Three years in the making, Paul's Tomb: A Triumph marks Frog Eyes' thunderous, frantic, fiery return. This is a slow-brewed masterpiece that is unmistakably Frog Eyes, a new album that was very much worth the wait. On this point we feel unassailable: Frog Eyes keeps getting better and better.
This is an album with weight. It's wrapped in a gauze of fuzz, but a fuzz that's neither yesteryear nor painfully now. Paul's Tomb: A Triumph is neither overly modern nor awkwardly vintage, and it contains a depth and bombast that's not only noticeably absent in Frog Eyes' previous work, it's absent from most contemporary music.
Frog Eyes are equally informed by Scott Walker and Roxy Music, Nuggets collections and the Everly Brothers. But in truth, Frog Eyes' recordings sound like nothing else but Frog Eyes. In the past the band has lived in a no-man's-land reserved for musical anomalies, making music championed by discerning critics and discerning artists (fans of Mercer's songwriting have included, at one time or another, John Darnielle, Spencer Krug, Dan Bejar, Jonathan Meiburg, and Carl Newman, to name a few). With due respect to the above, the scope and vision of Paul's Tomb: A Triumph is triumphant because it busts so thoroughly out of the ghetto of the clever.

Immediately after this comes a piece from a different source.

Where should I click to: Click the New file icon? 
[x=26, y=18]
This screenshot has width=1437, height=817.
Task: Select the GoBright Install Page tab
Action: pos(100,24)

It gets there, in part, because all of the basic tracks on Paul's Tomb: A Triumph, including many of the vocals, were recorded live off the floor, and this approach has captured a rawness, a punk rock spirit too often smothered by Pro Tools. Singer/guitarist Carey Mercer's instantly recognizable howl is ever-present, soaring above the frenetic beats of drummer Melanie Campbell. Paul's Tomb: A Triumph is in the canon of "two-guitar" records: the majestic shredding between Mercer and Ryan Beattie recalls everything from Neil Young/Danny Whitten's work on early Young recordings to Tom Verlaine and even, occasionally, Hendrix. The synths weave in and out of this buzzing wall of sound, and new Frog Eyes member Megan Boddy's sweet backing vocals are a kind foil for Mercer's wail. Mercer's lyrics are a continuing refinement of warnings and prophecies, threats and terrors, and what he calls "contrapuntal sharp blasts of hope." As Carl Wilson of Pitchfork put it in his [glowing] review of their 2007 album Tears of the Valedictorian, "[Frontman Carey] Mercer stands in the lineage of rock frontman as half-carnival-barker, half-gnostic-preacher that Greil Marcus describes as the 'crank prophet,' from Screamin' Jay Hawkins through Arthur Lee of Love, Captain Beefheart, David Thomas of Pere Ubu, Tom Waits, and the Pixies' Frank Black." Paul's Tomb: A Triumph is Mercer--and Frog Eyes--at their most powerful and self-assured.